If you have a full-time job with benefits and a steady salary, it can be terrifying to think about taking the plunge to freelance work.
However, there are lots of benefits to making the move that may one day sway you in that direction.
Before you do, however, it’s important to ready yourself by taking the necessary steps to ease yourself into the transition. Making the move from full-time work to a freelance career can be daunting, but if you take these steps leading up to taking the plunge, the transition will be much easier for you.
1. Figure out what you really need to survive
If you’re like a lot of people, you don’t budget as well as you should.

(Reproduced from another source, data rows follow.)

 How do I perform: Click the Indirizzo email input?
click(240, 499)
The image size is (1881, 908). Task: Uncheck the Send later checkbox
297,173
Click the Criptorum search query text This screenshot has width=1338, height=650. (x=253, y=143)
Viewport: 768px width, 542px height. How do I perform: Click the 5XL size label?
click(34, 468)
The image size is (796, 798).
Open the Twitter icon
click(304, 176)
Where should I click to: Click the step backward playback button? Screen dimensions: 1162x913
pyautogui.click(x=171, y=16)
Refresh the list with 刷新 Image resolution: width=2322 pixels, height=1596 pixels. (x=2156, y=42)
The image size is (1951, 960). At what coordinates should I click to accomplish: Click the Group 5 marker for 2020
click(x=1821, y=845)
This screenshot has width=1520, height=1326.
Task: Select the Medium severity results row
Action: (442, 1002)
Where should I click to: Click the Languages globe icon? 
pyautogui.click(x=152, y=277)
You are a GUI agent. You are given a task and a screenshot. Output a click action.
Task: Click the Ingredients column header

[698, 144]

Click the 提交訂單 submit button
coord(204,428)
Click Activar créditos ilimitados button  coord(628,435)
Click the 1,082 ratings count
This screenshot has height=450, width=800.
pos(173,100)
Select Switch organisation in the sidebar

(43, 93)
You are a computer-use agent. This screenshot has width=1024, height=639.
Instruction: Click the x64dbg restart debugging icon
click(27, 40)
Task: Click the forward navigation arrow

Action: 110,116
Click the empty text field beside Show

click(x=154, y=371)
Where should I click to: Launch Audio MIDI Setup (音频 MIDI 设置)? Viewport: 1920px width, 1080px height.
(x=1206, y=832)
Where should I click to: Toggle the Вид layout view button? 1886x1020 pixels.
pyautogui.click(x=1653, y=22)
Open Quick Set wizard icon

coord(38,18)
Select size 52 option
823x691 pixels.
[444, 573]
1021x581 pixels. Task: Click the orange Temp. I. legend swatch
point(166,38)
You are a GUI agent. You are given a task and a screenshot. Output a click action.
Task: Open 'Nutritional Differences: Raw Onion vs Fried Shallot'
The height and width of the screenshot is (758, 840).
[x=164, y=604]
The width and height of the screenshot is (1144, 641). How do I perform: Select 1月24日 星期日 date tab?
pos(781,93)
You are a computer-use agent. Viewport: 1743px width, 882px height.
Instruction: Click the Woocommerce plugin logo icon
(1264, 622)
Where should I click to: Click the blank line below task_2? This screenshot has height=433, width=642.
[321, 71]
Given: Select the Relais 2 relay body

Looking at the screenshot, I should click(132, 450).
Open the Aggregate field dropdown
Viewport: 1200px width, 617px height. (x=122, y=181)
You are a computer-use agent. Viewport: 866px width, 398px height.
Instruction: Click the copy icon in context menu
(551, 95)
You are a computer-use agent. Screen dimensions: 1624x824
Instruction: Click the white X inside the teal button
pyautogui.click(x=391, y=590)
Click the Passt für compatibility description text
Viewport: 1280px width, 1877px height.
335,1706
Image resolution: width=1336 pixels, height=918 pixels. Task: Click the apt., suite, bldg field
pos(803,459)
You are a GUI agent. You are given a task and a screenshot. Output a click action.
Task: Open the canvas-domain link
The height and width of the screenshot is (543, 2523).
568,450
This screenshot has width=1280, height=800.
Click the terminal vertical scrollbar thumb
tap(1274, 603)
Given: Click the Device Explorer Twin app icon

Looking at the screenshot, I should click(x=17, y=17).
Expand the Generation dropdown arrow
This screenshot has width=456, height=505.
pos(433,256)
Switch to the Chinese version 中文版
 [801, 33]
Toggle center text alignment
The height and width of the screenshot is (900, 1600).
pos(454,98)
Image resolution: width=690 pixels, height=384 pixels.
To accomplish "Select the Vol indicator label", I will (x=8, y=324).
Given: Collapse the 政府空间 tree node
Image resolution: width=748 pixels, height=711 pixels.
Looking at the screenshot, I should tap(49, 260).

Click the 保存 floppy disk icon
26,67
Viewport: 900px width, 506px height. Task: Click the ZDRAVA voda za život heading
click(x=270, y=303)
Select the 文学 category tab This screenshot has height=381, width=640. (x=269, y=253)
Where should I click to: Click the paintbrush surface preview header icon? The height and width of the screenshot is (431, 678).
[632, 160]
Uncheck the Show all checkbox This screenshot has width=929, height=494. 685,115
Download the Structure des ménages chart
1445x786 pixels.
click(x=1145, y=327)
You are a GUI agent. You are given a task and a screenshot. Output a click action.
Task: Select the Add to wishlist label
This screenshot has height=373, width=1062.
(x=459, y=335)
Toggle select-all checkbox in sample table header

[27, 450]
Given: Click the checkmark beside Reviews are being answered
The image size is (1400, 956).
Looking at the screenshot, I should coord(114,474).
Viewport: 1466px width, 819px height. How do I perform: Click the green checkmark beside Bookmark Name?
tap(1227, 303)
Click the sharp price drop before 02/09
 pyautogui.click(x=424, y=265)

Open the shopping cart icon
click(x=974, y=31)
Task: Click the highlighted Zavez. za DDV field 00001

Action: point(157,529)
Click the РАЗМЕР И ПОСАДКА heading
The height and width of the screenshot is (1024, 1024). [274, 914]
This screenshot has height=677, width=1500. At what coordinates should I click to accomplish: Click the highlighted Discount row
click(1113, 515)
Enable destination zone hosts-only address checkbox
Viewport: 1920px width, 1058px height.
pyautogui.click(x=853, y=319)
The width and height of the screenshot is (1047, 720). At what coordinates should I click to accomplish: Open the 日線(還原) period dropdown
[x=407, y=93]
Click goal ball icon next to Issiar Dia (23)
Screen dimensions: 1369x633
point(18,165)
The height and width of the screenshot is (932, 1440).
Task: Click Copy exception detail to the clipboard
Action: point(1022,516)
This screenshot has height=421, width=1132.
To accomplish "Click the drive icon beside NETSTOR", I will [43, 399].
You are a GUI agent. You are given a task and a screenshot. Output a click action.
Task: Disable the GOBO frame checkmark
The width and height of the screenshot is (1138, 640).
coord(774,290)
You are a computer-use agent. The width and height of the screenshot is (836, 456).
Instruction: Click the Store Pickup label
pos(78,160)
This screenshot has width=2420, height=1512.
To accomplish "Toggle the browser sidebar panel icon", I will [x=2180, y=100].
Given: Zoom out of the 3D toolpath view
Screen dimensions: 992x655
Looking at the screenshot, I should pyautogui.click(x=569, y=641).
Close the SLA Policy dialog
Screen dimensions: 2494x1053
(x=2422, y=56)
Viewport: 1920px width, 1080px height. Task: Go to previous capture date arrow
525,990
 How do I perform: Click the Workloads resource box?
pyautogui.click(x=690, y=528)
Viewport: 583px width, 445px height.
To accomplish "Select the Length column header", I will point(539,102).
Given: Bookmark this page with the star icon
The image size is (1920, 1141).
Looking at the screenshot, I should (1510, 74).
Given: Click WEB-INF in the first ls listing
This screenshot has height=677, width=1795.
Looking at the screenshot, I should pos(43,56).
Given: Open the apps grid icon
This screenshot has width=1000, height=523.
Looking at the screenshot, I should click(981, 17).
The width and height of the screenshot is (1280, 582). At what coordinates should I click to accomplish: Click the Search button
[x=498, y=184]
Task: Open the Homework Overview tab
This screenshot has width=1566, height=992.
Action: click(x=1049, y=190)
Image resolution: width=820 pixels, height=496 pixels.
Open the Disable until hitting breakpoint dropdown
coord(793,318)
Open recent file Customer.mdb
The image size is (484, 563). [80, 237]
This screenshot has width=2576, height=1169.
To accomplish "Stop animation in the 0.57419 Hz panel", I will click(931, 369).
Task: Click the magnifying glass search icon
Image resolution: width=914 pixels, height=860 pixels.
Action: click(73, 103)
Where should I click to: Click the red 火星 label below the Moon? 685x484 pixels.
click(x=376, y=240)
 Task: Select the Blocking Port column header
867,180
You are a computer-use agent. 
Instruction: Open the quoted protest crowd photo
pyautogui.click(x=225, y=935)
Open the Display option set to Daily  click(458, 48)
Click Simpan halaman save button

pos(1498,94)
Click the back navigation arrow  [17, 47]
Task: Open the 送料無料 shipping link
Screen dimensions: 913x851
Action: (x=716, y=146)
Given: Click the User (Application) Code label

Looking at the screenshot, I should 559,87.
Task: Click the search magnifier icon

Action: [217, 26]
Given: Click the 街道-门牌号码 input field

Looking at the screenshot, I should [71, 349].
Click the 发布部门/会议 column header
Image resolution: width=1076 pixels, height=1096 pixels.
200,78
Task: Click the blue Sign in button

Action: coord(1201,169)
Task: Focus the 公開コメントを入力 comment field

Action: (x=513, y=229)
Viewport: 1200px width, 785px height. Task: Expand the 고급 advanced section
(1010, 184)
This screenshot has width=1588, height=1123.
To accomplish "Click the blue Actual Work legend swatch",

In some cases, you may even leave paycheck to paycheck. The trouble with that strategy is, when you go freelance there won’t necessarily be a regular paycheck coming in every week or two weeks.
You’ll have to get good at budgeting.
To do that, you’ll have to figure out how much money you actually need to keep up your standard of living. Make a list of all of your monthly expenses, including luxuries like date nights, gifts, etc. Looking at that number on paper and realizing that you’ll need to make more than that to be successful in your freelance career can really help to bring things into focus and help you to move forward with realistic expectations.
2. Start saving for the jump
In a sense, it helps to think of making the move to freelancing as something akin to making the move to retirement. Yes, you’ll be working, but you won’t have the kind of regular influx of money and security that you once had, which means you’ll need to have a little safety net in place.
Before you make the move, start putting money aside so you can be prepared for situations like clients who won’t pay, invoices that are late, clients who suddenly disappear, etc. The reality is that these things happen, and you don’t want to leave yourself in the lurch.
3. Let go of your benefits package
One of the biggest reasons people hesitate to join the ranks of the freelance world is the fear of letting go of their benefits. Benefits packages are great, but when it comes down to it, they are just money.
Look at it this way: those benefits can be replaced by your newfound income. You can still get healthcare, vision, and all the office snacks you want. You’ll just have to pay for them. And when you don’t have to commute to work, pay for parking, etc. while you make your freelance living, you can afford to pay for those things yourself.
4. Start building a client list while you’re still working
We’re not suggesting you steal clients from your current job; that wouldn’t be ethical.
However, there is no harm in putting out feelers to others in your industry and other potential customers while you still have a paycheck coming in.
That way, you can hit the ground running when you go freelance.
5. Have faith in yourself
It may sound trite, but as with any new endeavour in life, a healthy amount of faith in yourself in one of the best tricks you can have up your sleeve.
If you don’t believe you will success, you won’t. Plain and simple.
That’s not to say that belief in yourself will automatically catapult you to success, but without it, you’re setting yourself up for failure right off the top.
Making the move from a full-time job to freelance can be scary, but if you focus on all the things you’ll gain by doing it and prepare yourself to make the transition, you’ll soon wonder why you didn’t do it sooner.